◆ What is required
Each line below from the one containing "Tap Done to confirm language" through the one containing "Given: Open Theme Parks & Specialty menu" should be output exactly as it stands, and no other line should appear.

■ ■ ■ ■

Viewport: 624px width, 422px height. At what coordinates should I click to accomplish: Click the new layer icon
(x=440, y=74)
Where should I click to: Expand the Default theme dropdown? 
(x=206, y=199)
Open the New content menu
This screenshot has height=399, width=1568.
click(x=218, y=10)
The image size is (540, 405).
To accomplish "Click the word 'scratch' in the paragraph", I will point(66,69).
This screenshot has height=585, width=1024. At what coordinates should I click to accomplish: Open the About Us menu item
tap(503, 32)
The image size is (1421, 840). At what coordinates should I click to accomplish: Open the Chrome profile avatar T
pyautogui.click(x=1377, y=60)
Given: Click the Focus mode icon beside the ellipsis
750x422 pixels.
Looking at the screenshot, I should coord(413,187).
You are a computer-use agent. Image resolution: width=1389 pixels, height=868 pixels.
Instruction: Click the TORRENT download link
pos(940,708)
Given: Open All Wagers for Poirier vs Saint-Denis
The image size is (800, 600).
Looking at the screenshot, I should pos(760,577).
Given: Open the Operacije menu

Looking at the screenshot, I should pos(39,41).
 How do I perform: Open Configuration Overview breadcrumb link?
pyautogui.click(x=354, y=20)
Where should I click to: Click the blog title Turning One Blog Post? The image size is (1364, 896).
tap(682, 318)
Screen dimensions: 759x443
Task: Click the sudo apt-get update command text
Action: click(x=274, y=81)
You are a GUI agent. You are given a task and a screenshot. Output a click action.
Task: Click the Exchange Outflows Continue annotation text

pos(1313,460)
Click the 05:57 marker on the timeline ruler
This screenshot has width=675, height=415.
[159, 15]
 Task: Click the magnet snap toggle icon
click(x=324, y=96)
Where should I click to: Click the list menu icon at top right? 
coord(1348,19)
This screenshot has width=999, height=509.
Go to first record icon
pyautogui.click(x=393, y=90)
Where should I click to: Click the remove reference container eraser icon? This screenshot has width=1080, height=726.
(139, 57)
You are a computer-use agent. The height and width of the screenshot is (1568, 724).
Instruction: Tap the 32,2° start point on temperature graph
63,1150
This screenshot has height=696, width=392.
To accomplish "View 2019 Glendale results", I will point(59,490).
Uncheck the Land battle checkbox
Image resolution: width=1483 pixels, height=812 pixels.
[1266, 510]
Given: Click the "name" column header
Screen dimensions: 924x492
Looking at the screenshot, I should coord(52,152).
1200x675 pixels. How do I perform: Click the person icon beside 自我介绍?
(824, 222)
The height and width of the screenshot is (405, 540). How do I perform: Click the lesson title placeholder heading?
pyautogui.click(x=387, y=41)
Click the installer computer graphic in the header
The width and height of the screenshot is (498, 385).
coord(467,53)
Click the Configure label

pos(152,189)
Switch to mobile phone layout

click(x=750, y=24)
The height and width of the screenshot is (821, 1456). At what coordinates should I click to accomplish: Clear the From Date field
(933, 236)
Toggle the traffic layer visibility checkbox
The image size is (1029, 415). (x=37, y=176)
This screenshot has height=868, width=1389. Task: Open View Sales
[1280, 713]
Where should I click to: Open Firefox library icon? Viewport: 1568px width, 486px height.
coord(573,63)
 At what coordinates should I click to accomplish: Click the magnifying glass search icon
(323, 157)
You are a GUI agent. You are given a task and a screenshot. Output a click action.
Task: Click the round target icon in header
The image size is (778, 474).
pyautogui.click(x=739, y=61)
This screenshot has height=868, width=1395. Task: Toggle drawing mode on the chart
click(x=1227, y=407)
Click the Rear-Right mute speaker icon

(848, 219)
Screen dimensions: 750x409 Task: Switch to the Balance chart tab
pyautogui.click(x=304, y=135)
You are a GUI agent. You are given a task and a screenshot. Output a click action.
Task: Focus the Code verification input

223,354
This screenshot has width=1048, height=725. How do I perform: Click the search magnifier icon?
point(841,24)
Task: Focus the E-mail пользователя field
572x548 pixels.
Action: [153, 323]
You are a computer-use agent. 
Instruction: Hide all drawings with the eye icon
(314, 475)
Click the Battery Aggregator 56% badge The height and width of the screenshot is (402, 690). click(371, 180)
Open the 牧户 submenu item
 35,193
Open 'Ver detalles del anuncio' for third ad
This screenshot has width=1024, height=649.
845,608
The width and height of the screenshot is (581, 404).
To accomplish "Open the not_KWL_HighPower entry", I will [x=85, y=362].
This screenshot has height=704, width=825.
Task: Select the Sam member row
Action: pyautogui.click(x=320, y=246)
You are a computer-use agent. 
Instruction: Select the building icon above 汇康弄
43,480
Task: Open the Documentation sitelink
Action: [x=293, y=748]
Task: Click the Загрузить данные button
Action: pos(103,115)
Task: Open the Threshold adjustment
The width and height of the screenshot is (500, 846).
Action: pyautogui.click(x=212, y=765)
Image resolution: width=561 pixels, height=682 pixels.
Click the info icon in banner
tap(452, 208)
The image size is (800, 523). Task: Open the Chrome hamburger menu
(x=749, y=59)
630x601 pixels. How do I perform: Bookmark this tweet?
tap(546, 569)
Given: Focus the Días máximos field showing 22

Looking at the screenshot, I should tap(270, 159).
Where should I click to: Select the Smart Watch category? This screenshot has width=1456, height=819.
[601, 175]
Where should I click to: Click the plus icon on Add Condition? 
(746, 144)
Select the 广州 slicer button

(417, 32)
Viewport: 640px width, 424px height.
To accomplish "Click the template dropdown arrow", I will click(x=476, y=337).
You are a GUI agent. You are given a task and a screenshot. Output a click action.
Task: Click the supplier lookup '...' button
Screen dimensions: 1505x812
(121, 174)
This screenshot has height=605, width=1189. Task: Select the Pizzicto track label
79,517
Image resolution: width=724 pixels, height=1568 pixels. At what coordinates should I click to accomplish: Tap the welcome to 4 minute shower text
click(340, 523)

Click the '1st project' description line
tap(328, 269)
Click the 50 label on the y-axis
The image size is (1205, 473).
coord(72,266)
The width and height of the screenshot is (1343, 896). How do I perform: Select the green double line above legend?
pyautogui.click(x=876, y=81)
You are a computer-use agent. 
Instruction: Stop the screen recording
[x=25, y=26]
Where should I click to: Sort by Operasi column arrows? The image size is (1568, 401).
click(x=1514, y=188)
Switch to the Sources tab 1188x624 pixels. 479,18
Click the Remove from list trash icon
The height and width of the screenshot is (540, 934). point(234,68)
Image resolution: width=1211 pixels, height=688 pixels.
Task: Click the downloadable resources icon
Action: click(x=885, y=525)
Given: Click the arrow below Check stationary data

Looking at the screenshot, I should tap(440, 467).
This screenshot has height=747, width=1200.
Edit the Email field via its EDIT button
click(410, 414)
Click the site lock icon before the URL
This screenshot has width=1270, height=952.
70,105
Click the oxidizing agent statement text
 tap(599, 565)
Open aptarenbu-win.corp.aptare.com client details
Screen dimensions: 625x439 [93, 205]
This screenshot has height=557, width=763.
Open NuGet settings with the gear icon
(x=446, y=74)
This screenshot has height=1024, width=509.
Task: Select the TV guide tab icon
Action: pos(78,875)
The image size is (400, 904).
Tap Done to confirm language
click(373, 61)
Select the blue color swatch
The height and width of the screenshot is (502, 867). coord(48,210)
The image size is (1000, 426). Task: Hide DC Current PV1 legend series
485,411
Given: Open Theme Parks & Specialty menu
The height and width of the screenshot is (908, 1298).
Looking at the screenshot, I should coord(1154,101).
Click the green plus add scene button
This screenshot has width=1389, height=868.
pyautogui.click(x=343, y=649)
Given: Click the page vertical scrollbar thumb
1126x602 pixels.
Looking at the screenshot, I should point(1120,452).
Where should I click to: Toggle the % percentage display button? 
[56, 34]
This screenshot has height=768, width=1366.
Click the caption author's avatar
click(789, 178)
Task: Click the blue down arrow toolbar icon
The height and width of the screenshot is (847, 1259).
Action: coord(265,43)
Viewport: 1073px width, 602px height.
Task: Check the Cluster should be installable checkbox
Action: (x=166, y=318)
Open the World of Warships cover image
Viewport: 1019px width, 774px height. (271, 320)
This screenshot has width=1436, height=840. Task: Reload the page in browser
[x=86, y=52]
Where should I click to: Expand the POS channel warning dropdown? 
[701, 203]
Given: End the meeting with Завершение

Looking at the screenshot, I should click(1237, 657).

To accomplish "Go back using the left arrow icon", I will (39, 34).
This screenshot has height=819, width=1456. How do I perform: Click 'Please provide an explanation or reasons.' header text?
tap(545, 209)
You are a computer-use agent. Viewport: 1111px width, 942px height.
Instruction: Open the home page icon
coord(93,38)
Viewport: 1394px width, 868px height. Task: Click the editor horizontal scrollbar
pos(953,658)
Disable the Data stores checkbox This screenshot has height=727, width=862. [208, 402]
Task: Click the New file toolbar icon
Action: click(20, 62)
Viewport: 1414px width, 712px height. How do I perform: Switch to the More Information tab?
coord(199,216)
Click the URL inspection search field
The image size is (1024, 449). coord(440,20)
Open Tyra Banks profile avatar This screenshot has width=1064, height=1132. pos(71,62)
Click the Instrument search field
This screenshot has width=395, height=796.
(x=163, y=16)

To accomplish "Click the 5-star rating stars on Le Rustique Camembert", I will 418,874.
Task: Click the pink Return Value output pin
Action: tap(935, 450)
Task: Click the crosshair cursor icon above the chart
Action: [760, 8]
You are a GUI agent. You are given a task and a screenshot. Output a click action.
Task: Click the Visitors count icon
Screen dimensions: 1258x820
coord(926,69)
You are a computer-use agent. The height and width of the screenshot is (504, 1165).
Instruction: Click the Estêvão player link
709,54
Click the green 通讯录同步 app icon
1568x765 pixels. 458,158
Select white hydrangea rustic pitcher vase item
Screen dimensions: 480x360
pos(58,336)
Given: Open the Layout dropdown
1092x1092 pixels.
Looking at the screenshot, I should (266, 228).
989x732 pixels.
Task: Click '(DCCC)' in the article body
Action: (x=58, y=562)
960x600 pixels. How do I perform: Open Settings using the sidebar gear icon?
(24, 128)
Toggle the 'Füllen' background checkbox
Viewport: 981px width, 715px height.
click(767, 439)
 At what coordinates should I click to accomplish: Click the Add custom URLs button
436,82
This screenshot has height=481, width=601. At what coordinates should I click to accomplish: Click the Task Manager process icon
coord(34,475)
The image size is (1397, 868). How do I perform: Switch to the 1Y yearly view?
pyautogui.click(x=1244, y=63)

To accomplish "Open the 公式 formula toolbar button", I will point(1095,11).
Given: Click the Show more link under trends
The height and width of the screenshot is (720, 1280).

■ ■ ■ ■

◆ Answer area
Tap Done to confirm language
click(373, 61)
Select the blue color swatch
The height and width of the screenshot is (502, 867). coord(48,210)
The image size is (1000, 426). Task: Hide DC Current PV1 legend series
485,411
Given: Open Theme Parks & Specialty menu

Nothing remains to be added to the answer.